Last week’s blog touted the power yoga has to slow the aging process, starting with the asanas, the yogic poses. The asanas as physical exercises make up the popular notion of yoga in the West today. They strengthen and the body and keep it supple and relaxed. A relaxed body leads to a relaxed mind.
Yet the asanas of hatha yoga are only one part of the 8-part Yoga system. This week we dive into another part of that system: pranayama, a yogic practice for energy, calmness and youth. It’s one of the most important tools in the yogic toolbox.
Pranayama
Pranayama refers to conscious breathing, or breathing with a purpose. As breath exercises, pranayamas, like alternate nostril breathing, easily combine with the asanas to deepen relaxation or to increase energy.
Normally the breath doesn’t get much of our attention. It’s on auto-pilot, often quite shallow, and sometimes even dysfunctional. That’s the case with hyperventilation, a fine example of how the mood can control the breathing pattern. Anxiety rapidly leads to hyperventilation — a rapid, shallow and extremely inefficient way of breathing.
However, the reverse is also true: the breath can also control the mood. That knowledge came in handy in the Emergency Room. During my twenty-five years in the ER I saw panic attacks almost daily — stressed-out people whose mood was reflected in their breath: hyperventilation.
The “anxious walking wounded” would present to the triage nurse with rapid shallow breathing, tachycardia (fast heart rate) and intense anxiety, often feeling like they were having a “heart attack” or dying.
The fastest ER antidote for hyperventilation is not a pill. It’s is long deep breathing (LDB), sometimes aided by breathing in and out of a paper bag. The paper bag boosts carbon dioxide in the bloodstream and triggers a reflex slow down of the rate of breathing. In Yoga, LDB corresponds to “the yogic breath.”

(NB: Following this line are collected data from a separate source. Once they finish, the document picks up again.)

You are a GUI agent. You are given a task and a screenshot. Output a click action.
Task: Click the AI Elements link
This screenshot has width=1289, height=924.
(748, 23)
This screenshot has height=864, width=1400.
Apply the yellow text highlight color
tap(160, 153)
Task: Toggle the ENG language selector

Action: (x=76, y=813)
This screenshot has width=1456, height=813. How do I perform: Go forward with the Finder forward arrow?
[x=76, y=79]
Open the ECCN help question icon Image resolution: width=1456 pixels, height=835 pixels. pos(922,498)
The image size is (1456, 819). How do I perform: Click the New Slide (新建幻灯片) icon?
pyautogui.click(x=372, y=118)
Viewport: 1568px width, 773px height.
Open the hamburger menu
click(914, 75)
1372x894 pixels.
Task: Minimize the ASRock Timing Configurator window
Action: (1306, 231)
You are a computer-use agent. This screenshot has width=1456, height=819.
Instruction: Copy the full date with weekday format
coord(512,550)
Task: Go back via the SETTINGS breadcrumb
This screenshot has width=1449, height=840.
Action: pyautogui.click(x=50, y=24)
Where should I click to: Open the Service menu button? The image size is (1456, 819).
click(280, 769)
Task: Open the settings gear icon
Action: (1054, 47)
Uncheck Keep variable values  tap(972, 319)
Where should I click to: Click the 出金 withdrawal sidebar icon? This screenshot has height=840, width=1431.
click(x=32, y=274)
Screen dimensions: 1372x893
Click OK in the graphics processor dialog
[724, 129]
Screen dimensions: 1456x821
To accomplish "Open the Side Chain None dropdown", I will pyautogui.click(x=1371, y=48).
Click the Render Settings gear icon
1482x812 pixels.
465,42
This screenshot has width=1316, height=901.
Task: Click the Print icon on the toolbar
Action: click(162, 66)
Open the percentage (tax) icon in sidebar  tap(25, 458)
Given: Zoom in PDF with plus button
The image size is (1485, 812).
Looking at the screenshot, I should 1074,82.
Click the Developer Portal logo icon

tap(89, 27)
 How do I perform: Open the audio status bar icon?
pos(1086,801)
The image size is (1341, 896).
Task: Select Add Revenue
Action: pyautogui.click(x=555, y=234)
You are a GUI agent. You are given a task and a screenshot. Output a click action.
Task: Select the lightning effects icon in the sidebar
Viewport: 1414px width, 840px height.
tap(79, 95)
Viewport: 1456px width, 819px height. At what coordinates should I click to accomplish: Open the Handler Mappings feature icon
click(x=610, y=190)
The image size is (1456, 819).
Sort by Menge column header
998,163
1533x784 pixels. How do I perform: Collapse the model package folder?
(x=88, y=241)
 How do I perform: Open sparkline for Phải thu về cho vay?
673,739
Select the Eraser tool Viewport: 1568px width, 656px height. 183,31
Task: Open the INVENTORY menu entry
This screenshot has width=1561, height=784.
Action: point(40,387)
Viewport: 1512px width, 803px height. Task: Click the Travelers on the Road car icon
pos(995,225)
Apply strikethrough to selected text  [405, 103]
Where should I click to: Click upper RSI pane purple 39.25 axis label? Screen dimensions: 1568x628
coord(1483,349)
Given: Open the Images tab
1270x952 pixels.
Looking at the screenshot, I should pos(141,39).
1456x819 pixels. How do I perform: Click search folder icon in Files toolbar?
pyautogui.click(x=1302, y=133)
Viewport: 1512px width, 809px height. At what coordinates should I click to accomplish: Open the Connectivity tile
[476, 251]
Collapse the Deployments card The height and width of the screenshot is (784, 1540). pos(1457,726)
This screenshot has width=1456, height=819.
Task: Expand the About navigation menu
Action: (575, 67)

In the ER I was often asked how I could remain so calm in the midst of the chaos: car accidents, cardiac arrests, open fractures, stab wounds to the heart. Answer: I would constantly center myself with the yogic breath, though in the early days I didn’t know it was yoga. Conscious breathing, combined with the poses, gives us a powerful tool for calming the body-mind and connecting with Spirit.
Alternate Nostril Breathing
Experience a calming pranayama right now with this guided meditation:
New to Yoga?
Are you a newbie to yoga? The best place to start is a beginner hatha yoga class. Find an instructor that you like (or a DVD). She or he will get you started with the easier poses and the yogic breath. Amazon Prime now has a Yoga for Beginners video by Kanta Barrios that I highly recommend.
Calming the mind starts with asana, pranayama and mantra. Then, in time, you will be ready for the more advanced practices of dharana (concentration), dhyana (meditation) and samadhi (deepest meditation or “absorption”).
Seated meditation is almost impossible without calming the mind first with mantra.